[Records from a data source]
= = = = = = =

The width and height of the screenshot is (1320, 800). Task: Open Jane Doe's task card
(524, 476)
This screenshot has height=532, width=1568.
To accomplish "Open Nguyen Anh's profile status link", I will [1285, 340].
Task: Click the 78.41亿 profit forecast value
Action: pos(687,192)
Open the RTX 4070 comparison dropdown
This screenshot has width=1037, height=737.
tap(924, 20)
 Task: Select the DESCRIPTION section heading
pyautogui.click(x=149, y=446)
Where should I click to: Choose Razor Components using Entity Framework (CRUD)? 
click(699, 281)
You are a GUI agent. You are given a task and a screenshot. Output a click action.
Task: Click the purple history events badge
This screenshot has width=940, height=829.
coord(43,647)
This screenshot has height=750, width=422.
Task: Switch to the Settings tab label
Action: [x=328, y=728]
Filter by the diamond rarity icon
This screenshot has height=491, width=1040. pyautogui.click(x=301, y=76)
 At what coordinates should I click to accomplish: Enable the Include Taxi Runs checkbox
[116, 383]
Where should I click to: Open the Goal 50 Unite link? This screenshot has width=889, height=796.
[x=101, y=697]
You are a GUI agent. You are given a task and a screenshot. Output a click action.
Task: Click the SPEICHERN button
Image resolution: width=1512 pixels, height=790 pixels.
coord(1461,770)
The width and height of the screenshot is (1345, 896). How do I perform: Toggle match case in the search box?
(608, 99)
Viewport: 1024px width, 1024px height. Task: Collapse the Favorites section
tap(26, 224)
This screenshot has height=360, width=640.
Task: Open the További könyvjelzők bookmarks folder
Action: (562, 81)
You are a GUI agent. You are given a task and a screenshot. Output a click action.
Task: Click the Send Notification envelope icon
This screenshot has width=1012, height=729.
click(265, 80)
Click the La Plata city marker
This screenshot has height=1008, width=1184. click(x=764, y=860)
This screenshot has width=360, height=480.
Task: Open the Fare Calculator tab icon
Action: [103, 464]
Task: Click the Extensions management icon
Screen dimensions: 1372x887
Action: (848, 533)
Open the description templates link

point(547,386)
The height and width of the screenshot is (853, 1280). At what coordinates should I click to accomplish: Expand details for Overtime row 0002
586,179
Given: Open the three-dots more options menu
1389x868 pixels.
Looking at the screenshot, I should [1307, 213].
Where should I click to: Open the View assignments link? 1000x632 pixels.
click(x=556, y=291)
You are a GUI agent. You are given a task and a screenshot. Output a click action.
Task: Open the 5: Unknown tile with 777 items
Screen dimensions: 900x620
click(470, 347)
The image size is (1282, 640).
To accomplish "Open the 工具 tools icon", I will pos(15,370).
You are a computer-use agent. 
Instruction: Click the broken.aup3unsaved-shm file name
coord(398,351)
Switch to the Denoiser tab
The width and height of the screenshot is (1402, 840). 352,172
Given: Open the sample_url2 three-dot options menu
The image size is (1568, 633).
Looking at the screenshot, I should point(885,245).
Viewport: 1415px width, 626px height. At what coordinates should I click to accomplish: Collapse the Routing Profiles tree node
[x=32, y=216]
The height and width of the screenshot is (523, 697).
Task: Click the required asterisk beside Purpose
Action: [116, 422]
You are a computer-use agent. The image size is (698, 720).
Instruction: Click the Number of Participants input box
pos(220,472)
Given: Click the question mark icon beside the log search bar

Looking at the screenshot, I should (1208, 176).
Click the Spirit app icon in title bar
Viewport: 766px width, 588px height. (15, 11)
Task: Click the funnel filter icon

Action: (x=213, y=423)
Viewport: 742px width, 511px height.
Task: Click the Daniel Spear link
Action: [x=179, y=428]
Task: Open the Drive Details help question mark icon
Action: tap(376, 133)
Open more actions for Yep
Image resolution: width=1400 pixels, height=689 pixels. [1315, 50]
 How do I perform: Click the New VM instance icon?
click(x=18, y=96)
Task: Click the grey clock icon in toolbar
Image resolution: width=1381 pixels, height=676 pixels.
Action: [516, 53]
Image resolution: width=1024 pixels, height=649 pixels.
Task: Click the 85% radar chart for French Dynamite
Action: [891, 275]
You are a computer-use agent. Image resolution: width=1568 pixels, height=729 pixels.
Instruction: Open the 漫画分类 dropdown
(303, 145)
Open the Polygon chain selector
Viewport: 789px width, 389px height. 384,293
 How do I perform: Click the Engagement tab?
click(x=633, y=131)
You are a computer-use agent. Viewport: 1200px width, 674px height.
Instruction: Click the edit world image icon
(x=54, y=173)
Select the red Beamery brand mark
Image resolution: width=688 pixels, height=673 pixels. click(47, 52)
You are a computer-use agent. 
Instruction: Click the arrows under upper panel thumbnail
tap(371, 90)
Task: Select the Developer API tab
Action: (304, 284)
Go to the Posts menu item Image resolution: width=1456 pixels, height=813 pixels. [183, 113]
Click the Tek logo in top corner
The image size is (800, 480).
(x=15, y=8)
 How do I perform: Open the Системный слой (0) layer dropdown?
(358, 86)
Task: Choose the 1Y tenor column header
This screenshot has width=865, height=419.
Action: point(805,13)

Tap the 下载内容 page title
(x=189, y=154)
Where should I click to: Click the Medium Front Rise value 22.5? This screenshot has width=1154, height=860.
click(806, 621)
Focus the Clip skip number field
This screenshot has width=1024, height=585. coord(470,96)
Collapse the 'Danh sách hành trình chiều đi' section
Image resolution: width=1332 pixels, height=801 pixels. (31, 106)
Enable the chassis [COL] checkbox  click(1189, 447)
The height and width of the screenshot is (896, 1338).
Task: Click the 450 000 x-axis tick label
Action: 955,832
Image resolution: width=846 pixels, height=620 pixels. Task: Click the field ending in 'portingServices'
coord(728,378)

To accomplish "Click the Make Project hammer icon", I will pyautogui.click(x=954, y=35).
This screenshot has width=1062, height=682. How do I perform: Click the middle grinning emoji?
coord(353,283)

= = = = = = =

:: Task objective ::
Please turn all of the records above into a numbered list, leaving out any blank lines.

:: Result of the exercise ::
1. The width and height of the screenshot is (1320, 800). Task: Open Jane Doe's task card
2. (524, 476)
3. This screenshot has height=532, width=1568.
4. To accomplish "Open Nguyen Anh's profile status link", I will [1285, 340].
5. Task: Click the 78.41亿 profit forecast value
6. Action: pos(687,192)
7. Open the RTX 4070 comparison dropdown
8. This screenshot has width=1037, height=737.
9. tap(924, 20)
10.  Task: Select the DESCRIPTION section heading
11. pyautogui.click(x=149, y=446)
12. Where should I click to: Choose Razor Components using Entity Framework (CRUD)? 
13. click(699, 281)
14. You are a GUI agent. You are given a task and a screenshot. Output a click action.
15. Task: Click the purple history events badge
16. This screenshot has width=940, height=829.
17. coord(43,647)
18. This screenshot has height=750, width=422.
19. Task: Switch to the Settings tab label
20. Action: [x=328, y=728]
21. Filter by the diamond rarity icon
22. This screenshot has height=491, width=1040. pyautogui.click(x=301, y=76)
23.  At what coordinates should I click to accomplish: Enable the Include Taxi Runs checkbox
24. [116, 383]
25. Where should I click to: Open the Goal 50 Unite link? This screenshot has width=889, height=796.
26. [x=101, y=697]
27. You are a GUI agent. You are given a task and a screenshot. Output a click action.
28. Task: Click the SPEICHERN button
29. Image resolution: width=1512 pixels, height=790 pixels.
30. coord(1461,770)
31. The width and height of the screenshot is (1345, 896). How do I perform: Toggle match case in the search box?
32. (608, 99)
33. Viewport: 1024px width, 1024px height. Task: Collapse the Favorites section
34. tap(26, 224)
35. This screenshot has height=360, width=640.
36. Task: Open the További könyvjelzők bookmarks folder
37. Action: (562, 81)
38. You are a GUI agent. You are given a task and a screenshot. Output a click action.
39. Task: Click the Send Notification envelope icon
40. This screenshot has width=1012, height=729.
41. click(265, 80)
42. Click the La Plata city marker
43. This screenshot has height=1008, width=1184. click(x=764, y=860)
44. This screenshot has width=360, height=480.
45. Task: Open the Fare Calculator tab icon
46. Action: [103, 464]
47. Task: Click the Extensions management icon
48. Screen dimensions: 1372x887
49. Action: (848, 533)
50. Open the description templates link
51. point(547,386)
52. The height and width of the screenshot is (853, 1280). At what coordinates should I click to accomplish: Expand details for Overtime row 0002
53. 586,179
54. Given: Open the three-dots more options menu
55. 1389x868 pixels.
56. Looking at the screenshot, I should [1307, 213].
57. Where should I click to: Open the View assignments link? 1000x632 pixels.
58. click(x=556, y=291)
59. You are a GUI agent. You are given a task and a screenshot. Output a click action.
60. Task: Open the 5: Unknown tile with 777 items
61. Screen dimensions: 900x620
62. click(470, 347)
63. The image size is (1282, 640).
64. To accomplish "Open the 工具 tools icon", I will pos(15,370).
65. You are a computer-use agent. 
66. Instruction: Click the broken.aup3unsaved-shm file name
67. coord(398,351)
68. Switch to the Denoiser tab
69. The width and height of the screenshot is (1402, 840). 352,172
70. Given: Open the sample_url2 three-dot options menu
71. The image size is (1568, 633).
72. Looking at the screenshot, I should point(885,245).
73. Viewport: 1415px width, 626px height. At what coordinates should I click to accomplish: Collapse the Routing Profiles tree node
74. [x=32, y=216]
75. The height and width of the screenshot is (523, 697).
76. Task: Click the required asterisk beside Purpose
77. Action: [116, 422]
78. You are a computer-use agent. The image size is (698, 720).
79. Instruction: Click the Number of Participants input box
80. pos(220,472)
81. Given: Click the question mark icon beside the log search bar
82. Looking at the screenshot, I should (1208, 176).
83. Click the Spirit app icon in title bar
84. Viewport: 766px width, 588px height. (15, 11)
85. Task: Click the funnel filter icon
86. Action: (x=213, y=423)
87. Viewport: 742px width, 511px height.
88. Task: Click the Daniel Spear link
89. Action: [x=179, y=428]
90. Task: Open the Drive Details help question mark icon
91. Action: tap(376, 133)
92. Open more actions for Yep
93. Image resolution: width=1400 pixels, height=689 pixels. [1315, 50]
94.  How do I perform: Click the New VM instance icon?
95. click(x=18, y=96)
96. Task: Click the grey clock icon in toolbar
97. Image resolution: width=1381 pixels, height=676 pixels.
98. Action: [516, 53]
99. Image resolution: width=1024 pixels, height=649 pixels.
100. Task: Click the 85% radar chart for French Dynamite
101. Action: [891, 275]
102. You are a computer-use agent. Image resolution: width=1568 pixels, height=729 pixels.
103. Instruction: Open the 漫画分类 dropdown
104. (303, 145)
105. Open the Polygon chain selector
106. Viewport: 789px width, 389px height. 384,293
107.  How do I perform: Click the Engagement tab?
108. click(x=633, y=131)
109. You are a computer-use agent. Viewport: 1200px width, 674px height.
110. Instruction: Click the edit world image icon
111. (x=54, y=173)
112. Select the red Beamery brand mark
113. Image resolution: width=688 pixels, height=673 pixels. click(47, 52)
114. You are a computer-use agent. 
115. Instruction: Click the arrows under upper panel thumbnail
116. tap(371, 90)
117. Task: Select the Developer API tab
118. Action: (304, 284)
119. Go to the Posts menu item Image resolution: width=1456 pixels, height=813 pixels. [183, 113]
120. Click the Tek logo in top corner
121. The image size is (800, 480).
122. (x=15, y=8)
123.  How do I perform: Open the Системный слой (0) layer dropdown?
124. (358, 86)
125. Task: Choose the 1Y tenor column header
126. This screenshot has width=865, height=419.
127. Action: point(805,13)
128. Tap the 下载内容 page title
129. (x=189, y=154)
130. Where should I click to: Click the Medium Front Rise value 22.5? This screenshot has width=1154, height=860.
131. click(806, 621)
132. Focus the Clip skip number field
133. This screenshot has width=1024, height=585. coord(470,96)
134. Collapse the 'Danh sách hành trình chiều đi' section
135. Image resolution: width=1332 pixels, height=801 pixels. (31, 106)
136. Enable the chassis [COL] checkbox  click(1189, 447)
137. The height and width of the screenshot is (896, 1338).
138. Task: Click the 450 000 x-axis tick label
139. Action: 955,832
140. Image resolution: width=846 pixels, height=620 pixels. Task: Click the field ending in 'portingServices'
141. coord(728,378)
142. To accomplish "Click the Make Project hammer icon", I will pyautogui.click(x=954, y=35).
143. This screenshot has width=1062, height=682. How do I perform: Click the middle grinning emoji?
144. coord(353,283)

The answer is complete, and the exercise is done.